Assigned task:
Reproduce all records verbatim.

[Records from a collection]
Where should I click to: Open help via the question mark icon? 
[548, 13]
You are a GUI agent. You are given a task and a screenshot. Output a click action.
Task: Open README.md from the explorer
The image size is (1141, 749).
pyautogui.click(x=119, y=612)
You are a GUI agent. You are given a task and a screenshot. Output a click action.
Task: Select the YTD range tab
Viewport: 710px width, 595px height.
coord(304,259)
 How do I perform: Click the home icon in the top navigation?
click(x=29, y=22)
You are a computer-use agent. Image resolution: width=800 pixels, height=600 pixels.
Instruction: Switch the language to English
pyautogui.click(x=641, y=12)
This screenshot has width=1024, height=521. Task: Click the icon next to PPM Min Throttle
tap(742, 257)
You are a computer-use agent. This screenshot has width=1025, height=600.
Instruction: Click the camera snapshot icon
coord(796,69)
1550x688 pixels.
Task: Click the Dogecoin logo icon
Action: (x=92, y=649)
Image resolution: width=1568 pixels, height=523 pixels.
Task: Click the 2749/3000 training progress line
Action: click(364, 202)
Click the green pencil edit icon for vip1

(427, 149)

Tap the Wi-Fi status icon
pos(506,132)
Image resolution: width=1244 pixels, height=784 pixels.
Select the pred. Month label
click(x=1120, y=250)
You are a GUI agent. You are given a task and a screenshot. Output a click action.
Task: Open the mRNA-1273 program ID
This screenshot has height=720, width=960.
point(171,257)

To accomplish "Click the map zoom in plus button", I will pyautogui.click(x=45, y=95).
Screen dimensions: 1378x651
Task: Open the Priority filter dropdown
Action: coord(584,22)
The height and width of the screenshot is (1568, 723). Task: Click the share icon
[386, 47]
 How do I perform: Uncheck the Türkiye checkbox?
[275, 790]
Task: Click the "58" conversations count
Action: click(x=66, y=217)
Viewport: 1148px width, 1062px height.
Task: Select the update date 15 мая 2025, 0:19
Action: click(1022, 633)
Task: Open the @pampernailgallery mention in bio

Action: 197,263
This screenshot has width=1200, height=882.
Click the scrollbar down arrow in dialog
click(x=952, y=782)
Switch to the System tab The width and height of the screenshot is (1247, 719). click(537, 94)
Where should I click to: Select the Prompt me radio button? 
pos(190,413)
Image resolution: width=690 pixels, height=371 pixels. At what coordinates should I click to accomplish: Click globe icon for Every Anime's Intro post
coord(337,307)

Answer below:
Where should I click to: Open help via the question mark icon? 
[548, 13]
You are a GUI agent. You are given a task and a screenshot. Output a click action.
Task: Open README.md from the explorer
The image size is (1141, 749).
pyautogui.click(x=119, y=612)
You are a GUI agent. You are given a task and a screenshot. Output a click action.
Task: Select the YTD range tab
Viewport: 710px width, 595px height.
coord(304,259)
 How do I perform: Click the home icon in the top navigation?
click(x=29, y=22)
You are a computer-use agent. Image resolution: width=800 pixels, height=600 pixels.
Instruction: Switch the language to English
pyautogui.click(x=641, y=12)
This screenshot has width=1024, height=521. Task: Click the icon next to PPM Min Throttle
tap(742, 257)
You are a computer-use agent. This screenshot has width=1025, height=600.
Instruction: Click the camera snapshot icon
coord(796,69)
1550x688 pixels.
Task: Click the Dogecoin logo icon
Action: (x=92, y=649)
Image resolution: width=1568 pixels, height=523 pixels.
Task: Click the 2749/3000 training progress line
Action: click(364, 202)
Click the green pencil edit icon for vip1

(427, 149)

Tap the Wi-Fi status icon
pos(506,132)
Image resolution: width=1244 pixels, height=784 pixels.
Select the pred. Month label
click(x=1120, y=250)
You are a GUI agent. You are given a task and a screenshot. Output a click action.
Task: Open the mRNA-1273 program ID
This screenshot has height=720, width=960.
point(171,257)

To accomplish "Click the map zoom in plus button", I will pyautogui.click(x=45, y=95).
Screen dimensions: 1378x651
Task: Open the Priority filter dropdown
Action: coord(584,22)
The height and width of the screenshot is (1568, 723). Task: Click the share icon
[386, 47]
 How do I perform: Uncheck the Türkiye checkbox?
[275, 790]
Task: Click the "58" conversations count
Action: click(x=66, y=217)
Viewport: 1148px width, 1062px height.
Task: Select the update date 15 мая 2025, 0:19
Action: click(1022, 633)
Task: Open the @pampernailgallery mention in bio

Action: 197,263
This screenshot has width=1200, height=882.
Click the scrollbar down arrow in dialog
click(x=952, y=782)
Switch to the System tab The width and height of the screenshot is (1247, 719). click(537, 94)
Where should I click to: Select the Prompt me radio button? 
pos(190,413)
Image resolution: width=690 pixels, height=371 pixels. At what coordinates should I click to accomplish: Click globe icon for Every Anime's Intro post
coord(337,307)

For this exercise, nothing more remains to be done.